MFT most commonly stands for Marriage and Family Therapist (or Marriage and Family Therapy), one of the five core mental health professions recognized by the U.S. Department of Health and Human Services. You’ll also encounter MFT in computing, where it refers to the Master File Table used by Windows file systems. Here’s what each meaning involves and why it matters.
MFT as Marriage and Family Therapist
A Marriage and Family Therapist is a licensed mental health professional trained to treat psychological and emotional problems through the lens of relationships. Unlike therapists who focus primarily on what’s happening inside one person’s mind, MFTs look at how your interactions with family members, partners, coworkers, and friends contribute to the problems you’re experiencing. The core philosophy is straightforward: relationships matter, and your symptoms often make more sense when examined within the context of the people around you.
MFTs treat individuals, couples, and families. Even when working one-on-one with a single client, they pay careful attention to the family system and the broader social environment. This approach draws heavily on family systems theory, which holds that emotional symptoms in one person are often an expression of emotional patterns running through the entire family, sometimes stretching back generations.
What MFTs Help With
MFTs handle a wide range of issues. On the relationship side, they work with couples on communication problems, conflicts about parenting or finances, and understanding each other’s mental health conditions. For families, they address strained relationships between members, sibling conflict, parent-child tension, and adjustments to major life changes like a move, a medical diagnosis, aging, or the death of a loved one.
They also treat specific mental health and behavioral conditions. Children and adolescents with behavioral issues are a common focus, with specialized approaches that assess how family dynamics contribute to a child’s behavior and then work on improving communication and parenting skills. MFTs can diagnose mental illness and provide therapy for conditions like substance use disorder, grief, chronic stress, and anger issues.
Education and Licensing Requirements
Becoming an MFT requires a master’s or doctoral degree in marriage and family therapy, or in a behavioral science field with equivalent coursework. Graduate programs typically run about three years and require a minimum of 45 semester hours across nine areas of study, including marital and family systems, psychopathology, human sexuality, individual development, research methods, and professional ethics.
After finishing the degree, aspiring MFTs must complete a substantial period of supervised clinical practice before earning full licensure.
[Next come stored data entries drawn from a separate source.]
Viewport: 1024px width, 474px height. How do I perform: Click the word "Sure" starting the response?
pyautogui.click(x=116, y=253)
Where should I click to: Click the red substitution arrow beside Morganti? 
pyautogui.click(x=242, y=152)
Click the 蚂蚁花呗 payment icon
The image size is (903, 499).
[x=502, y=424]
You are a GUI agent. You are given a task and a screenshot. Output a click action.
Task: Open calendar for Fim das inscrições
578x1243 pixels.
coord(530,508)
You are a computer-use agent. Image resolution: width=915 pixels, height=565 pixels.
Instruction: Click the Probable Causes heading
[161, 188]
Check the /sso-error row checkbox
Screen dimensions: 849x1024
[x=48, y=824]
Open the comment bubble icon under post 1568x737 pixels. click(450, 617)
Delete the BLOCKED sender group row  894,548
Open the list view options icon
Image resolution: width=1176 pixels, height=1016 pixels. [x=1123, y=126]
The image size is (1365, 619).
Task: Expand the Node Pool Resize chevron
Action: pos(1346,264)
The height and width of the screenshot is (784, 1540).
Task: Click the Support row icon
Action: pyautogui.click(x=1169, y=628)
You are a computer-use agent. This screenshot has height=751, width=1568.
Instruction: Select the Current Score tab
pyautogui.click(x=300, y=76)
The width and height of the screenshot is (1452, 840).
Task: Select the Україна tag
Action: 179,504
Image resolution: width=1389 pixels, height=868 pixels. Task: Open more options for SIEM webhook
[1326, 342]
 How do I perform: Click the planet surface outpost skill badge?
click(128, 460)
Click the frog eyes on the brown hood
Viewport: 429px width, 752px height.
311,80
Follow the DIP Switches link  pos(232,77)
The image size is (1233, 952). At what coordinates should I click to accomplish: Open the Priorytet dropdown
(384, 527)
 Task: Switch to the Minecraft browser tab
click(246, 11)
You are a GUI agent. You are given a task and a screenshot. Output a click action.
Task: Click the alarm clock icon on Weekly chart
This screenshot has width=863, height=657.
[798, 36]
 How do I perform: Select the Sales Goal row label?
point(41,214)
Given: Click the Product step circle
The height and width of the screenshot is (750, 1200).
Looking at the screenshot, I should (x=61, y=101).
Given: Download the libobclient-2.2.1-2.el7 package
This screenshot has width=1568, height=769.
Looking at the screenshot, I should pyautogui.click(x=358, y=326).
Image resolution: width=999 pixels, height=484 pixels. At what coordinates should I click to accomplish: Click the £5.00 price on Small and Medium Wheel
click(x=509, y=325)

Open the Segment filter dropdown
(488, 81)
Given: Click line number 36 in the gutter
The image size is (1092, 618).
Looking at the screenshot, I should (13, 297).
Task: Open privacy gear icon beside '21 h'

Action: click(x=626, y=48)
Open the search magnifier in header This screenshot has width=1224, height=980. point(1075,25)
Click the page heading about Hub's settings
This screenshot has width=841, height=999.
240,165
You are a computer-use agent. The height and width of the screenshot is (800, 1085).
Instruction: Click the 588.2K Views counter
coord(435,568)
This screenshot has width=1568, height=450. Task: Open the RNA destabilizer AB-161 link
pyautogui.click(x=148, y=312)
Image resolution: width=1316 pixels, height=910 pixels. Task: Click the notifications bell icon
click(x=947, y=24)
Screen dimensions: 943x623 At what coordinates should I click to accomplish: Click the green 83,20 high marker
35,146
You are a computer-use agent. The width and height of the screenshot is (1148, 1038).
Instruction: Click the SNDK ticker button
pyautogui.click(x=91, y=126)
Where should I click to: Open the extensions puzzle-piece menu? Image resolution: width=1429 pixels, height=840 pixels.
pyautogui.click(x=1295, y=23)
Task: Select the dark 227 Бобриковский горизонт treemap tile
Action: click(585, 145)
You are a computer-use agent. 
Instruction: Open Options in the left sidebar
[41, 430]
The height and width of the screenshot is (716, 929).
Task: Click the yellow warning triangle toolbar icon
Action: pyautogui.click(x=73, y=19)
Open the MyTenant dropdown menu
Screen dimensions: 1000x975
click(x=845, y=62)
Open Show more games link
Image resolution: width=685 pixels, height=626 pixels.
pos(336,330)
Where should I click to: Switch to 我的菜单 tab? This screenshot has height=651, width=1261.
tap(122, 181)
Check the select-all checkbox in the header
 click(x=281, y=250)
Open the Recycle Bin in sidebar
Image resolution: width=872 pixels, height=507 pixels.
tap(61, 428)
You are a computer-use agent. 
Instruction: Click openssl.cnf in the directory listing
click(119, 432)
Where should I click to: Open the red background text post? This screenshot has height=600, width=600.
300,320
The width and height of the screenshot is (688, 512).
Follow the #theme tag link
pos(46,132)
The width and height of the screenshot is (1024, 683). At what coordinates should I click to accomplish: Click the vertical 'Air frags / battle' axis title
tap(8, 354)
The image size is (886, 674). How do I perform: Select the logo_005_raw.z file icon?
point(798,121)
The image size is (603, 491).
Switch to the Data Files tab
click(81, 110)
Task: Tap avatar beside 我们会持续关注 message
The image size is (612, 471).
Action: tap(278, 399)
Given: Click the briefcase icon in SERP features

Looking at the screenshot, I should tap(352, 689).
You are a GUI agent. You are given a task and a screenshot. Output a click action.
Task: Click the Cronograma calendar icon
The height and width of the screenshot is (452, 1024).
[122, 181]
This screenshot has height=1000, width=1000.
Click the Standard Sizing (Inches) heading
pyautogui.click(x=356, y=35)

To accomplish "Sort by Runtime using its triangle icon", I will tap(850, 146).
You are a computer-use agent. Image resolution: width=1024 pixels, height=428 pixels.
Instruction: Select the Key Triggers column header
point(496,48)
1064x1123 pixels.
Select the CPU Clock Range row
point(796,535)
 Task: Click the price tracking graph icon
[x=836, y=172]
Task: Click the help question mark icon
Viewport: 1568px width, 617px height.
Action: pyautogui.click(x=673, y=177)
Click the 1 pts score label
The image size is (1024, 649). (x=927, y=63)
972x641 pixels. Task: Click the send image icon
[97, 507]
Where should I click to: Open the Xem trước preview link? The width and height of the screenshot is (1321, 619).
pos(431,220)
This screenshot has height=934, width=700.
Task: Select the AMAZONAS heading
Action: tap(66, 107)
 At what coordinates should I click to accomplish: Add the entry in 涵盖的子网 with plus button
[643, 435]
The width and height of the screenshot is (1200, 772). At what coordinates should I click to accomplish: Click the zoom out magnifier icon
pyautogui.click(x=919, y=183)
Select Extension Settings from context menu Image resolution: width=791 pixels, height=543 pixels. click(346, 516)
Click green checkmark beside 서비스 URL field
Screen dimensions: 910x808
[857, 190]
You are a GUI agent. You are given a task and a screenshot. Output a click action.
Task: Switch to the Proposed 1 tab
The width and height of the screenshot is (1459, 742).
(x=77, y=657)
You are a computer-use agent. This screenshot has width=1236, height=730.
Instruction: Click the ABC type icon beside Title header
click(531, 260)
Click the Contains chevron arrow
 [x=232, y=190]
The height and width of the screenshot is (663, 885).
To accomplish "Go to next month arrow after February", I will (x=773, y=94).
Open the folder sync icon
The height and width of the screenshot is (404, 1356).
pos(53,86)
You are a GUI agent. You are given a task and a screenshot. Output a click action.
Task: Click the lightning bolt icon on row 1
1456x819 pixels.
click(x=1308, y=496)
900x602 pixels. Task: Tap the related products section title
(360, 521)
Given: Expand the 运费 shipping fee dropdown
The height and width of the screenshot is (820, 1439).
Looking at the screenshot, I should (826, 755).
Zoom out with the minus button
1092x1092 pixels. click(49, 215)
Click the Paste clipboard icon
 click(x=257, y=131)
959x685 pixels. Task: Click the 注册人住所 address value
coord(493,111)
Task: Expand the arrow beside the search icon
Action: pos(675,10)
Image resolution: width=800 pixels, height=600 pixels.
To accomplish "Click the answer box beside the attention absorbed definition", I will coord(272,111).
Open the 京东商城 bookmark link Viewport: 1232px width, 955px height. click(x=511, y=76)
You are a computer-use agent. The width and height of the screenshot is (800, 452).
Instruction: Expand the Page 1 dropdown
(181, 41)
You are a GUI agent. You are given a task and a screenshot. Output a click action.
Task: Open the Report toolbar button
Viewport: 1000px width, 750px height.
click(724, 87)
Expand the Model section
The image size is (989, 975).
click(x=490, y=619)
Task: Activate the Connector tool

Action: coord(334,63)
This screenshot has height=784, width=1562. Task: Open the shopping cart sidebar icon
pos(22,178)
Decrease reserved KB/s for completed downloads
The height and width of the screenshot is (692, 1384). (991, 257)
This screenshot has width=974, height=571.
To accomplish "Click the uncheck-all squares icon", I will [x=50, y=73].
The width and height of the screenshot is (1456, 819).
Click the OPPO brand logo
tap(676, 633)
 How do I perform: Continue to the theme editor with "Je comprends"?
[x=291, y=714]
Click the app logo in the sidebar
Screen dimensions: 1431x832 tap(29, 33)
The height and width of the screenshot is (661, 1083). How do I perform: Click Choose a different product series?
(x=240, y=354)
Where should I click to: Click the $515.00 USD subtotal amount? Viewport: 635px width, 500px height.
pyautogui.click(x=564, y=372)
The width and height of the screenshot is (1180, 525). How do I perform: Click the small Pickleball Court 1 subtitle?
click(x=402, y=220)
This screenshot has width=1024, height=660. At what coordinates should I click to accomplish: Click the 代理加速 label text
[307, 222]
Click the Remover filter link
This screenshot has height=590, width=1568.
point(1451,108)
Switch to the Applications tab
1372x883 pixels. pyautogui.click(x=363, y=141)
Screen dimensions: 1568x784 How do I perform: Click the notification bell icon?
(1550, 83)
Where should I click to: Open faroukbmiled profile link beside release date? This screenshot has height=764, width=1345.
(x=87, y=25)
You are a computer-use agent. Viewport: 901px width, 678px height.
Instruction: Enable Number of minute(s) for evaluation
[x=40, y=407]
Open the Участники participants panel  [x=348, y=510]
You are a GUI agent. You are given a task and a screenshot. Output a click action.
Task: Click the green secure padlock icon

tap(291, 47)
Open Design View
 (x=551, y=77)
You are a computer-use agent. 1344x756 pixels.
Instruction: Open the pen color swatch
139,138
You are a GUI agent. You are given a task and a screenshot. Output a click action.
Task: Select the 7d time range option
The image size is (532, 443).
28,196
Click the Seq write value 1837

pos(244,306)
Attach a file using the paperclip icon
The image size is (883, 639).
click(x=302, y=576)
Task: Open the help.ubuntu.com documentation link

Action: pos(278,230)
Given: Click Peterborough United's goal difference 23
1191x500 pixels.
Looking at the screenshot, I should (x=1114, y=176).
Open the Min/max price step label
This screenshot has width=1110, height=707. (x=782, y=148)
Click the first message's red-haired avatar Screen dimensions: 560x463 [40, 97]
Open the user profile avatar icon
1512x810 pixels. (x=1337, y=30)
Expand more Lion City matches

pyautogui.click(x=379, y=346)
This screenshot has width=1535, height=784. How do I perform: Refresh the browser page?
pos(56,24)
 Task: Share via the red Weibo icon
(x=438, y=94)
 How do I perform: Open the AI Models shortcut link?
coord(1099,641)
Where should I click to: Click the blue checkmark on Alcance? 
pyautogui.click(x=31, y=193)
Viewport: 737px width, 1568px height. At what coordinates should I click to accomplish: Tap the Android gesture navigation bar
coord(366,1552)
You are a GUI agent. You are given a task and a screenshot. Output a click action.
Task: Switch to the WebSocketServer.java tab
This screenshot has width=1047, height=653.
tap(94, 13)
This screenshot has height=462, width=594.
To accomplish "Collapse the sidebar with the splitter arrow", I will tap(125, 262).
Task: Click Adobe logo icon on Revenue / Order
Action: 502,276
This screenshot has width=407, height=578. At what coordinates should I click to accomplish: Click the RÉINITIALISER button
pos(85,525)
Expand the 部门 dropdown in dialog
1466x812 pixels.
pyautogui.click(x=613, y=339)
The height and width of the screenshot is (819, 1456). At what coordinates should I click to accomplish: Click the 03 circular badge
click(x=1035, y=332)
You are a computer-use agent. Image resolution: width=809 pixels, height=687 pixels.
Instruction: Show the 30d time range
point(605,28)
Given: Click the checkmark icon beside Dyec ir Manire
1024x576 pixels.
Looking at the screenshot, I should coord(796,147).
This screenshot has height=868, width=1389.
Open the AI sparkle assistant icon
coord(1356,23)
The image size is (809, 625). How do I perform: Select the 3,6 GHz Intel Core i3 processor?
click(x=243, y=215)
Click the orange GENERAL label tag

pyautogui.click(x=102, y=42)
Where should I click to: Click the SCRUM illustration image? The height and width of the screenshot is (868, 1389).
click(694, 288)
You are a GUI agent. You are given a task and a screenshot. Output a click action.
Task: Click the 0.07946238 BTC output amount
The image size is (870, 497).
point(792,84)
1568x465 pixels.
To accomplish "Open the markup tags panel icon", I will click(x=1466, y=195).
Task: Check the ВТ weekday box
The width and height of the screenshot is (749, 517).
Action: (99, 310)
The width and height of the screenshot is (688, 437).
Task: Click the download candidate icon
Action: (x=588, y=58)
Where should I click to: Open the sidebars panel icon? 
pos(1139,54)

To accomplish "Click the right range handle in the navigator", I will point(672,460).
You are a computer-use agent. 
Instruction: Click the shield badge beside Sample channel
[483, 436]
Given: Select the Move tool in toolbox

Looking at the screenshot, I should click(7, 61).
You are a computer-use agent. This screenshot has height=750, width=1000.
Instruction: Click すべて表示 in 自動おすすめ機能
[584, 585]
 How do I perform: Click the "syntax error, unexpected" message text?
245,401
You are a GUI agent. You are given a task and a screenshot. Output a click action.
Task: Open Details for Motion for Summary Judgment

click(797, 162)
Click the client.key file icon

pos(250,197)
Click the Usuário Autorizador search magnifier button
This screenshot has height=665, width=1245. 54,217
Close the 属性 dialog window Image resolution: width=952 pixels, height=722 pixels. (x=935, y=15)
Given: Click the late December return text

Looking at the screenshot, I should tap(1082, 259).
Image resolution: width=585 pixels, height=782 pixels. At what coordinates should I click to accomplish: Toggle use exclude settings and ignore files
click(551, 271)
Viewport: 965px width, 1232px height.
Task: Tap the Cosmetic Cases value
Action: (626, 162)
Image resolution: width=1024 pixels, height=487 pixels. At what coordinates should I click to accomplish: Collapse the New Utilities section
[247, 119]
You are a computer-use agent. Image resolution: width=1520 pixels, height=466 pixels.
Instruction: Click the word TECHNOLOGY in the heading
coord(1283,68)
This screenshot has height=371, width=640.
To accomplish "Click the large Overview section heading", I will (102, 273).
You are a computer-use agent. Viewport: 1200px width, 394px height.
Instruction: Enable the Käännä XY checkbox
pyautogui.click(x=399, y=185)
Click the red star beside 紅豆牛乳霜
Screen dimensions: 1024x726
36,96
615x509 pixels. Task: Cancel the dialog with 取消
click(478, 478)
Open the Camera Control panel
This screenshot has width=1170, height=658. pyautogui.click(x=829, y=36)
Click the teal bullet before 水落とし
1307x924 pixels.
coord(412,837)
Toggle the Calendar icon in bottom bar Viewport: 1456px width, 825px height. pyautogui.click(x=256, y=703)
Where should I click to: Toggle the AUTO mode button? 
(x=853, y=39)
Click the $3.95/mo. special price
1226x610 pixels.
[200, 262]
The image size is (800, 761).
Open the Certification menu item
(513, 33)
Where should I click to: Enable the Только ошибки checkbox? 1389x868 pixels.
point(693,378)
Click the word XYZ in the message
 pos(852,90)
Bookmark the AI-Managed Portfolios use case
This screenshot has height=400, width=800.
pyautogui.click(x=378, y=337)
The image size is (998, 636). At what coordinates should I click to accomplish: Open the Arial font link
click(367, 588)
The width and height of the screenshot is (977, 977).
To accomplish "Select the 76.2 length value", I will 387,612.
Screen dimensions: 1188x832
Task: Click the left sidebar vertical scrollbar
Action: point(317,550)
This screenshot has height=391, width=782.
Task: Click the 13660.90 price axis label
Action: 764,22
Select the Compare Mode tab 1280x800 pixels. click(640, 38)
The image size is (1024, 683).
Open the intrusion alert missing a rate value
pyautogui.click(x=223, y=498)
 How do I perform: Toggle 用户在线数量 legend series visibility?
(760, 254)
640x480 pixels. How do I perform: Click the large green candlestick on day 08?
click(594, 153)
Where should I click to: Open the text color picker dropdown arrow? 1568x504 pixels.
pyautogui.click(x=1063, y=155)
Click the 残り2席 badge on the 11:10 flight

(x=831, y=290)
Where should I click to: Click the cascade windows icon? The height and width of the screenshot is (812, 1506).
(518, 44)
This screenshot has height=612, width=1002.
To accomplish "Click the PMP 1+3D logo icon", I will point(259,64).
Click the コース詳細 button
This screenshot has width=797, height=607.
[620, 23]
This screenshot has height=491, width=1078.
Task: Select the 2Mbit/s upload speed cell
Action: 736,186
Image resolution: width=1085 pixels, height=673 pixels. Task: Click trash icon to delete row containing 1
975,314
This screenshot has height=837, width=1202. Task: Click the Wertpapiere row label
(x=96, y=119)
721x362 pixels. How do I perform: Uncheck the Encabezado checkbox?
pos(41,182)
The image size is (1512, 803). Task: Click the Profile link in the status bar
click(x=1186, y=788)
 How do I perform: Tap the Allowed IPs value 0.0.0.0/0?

The number of hours varies significantly by state, generally falling between 1,000 and 4,000 hours. California, for example, requires 3,000 hours of supervised experience over at least two years, with 1,750 of those hours in direct counseling. Minnesota requires 4,000 post-degree hours. Illinois sets the bar at 1,000 hours of face-to-face client contact. This supervised period is where new therapists build real-world clinical skills under the guidance of an experienced practitioner.
MFT, LMFT, and LCMFT: The Credential Differences
“MFT” on its own refers to the profession or to someone in training. “LMFT” stands for Licensed Marriage and Family Therapist, meaning the person has completed their degree, passed a licensing exam, and fulfilled their state’s supervised clinical hours. This is the credential that allows independent practice.
Some states add a further tier. In Kansas, for instance, an LCMFT (Licensed Clinical Marriage and Family Therapist) is an LMFT who has practiced for at least two additional years beyond initial licensure. The clinical designation typically reflects a higher level of experience and qualifies the therapist to supervise others in training.
How MFTs Compare to Other Therapists
MFTs are one of five core mental health professions alongside psychiatrists, clinical psychologists, clinical social workers, and psychiatric nurse specialists. The practical differences come down to training focus. Clinical social workers (LCSWs) are trained to address mental health within broader social and systemic factors like poverty, housing, and access to services. Psychologists complete doctoral-level training with a heavier emphasis on research, psychological testing, and assessment. Psychiatrists are medical doctors who can prescribe medication.
MFTs occupy a distinct niche: their entire training is built around relationships and family dynamics. In states like Oregon, LMFT candidates must complete at least 1,000 of their supervised clinical hours specifically with couples or families. If your primary concern involves how you relate to the people closest to you, or if a family member’s behavior is affecting everyone in the household, an MFT’s training is tailored to exactly that kind of work.
MFT in Computing: The Master File Table
In an entirely different context, MFT stands for Master File Table, a critical component of the NTFS file system used by Windows. The MFT is essentially a giant table with one row per file stored on your hard drive. It records each file’s name, security permissions, timestamps, and either the file’s actual data (for small files) or pointers to where that data lives on the disk.
The MFT is so central to how Windows organizes storage that it has been described as, in some ways, the only data structure on the disk. Every object stored on an NTFS drive is described by the MFT. The first rows in the table are reserved for important system configuration files, including a description of the MFT itself. If the MFT becomes corrupted, the entire file system can become inaccessible, which is why Windows maintains a backup copy of its most critical entries.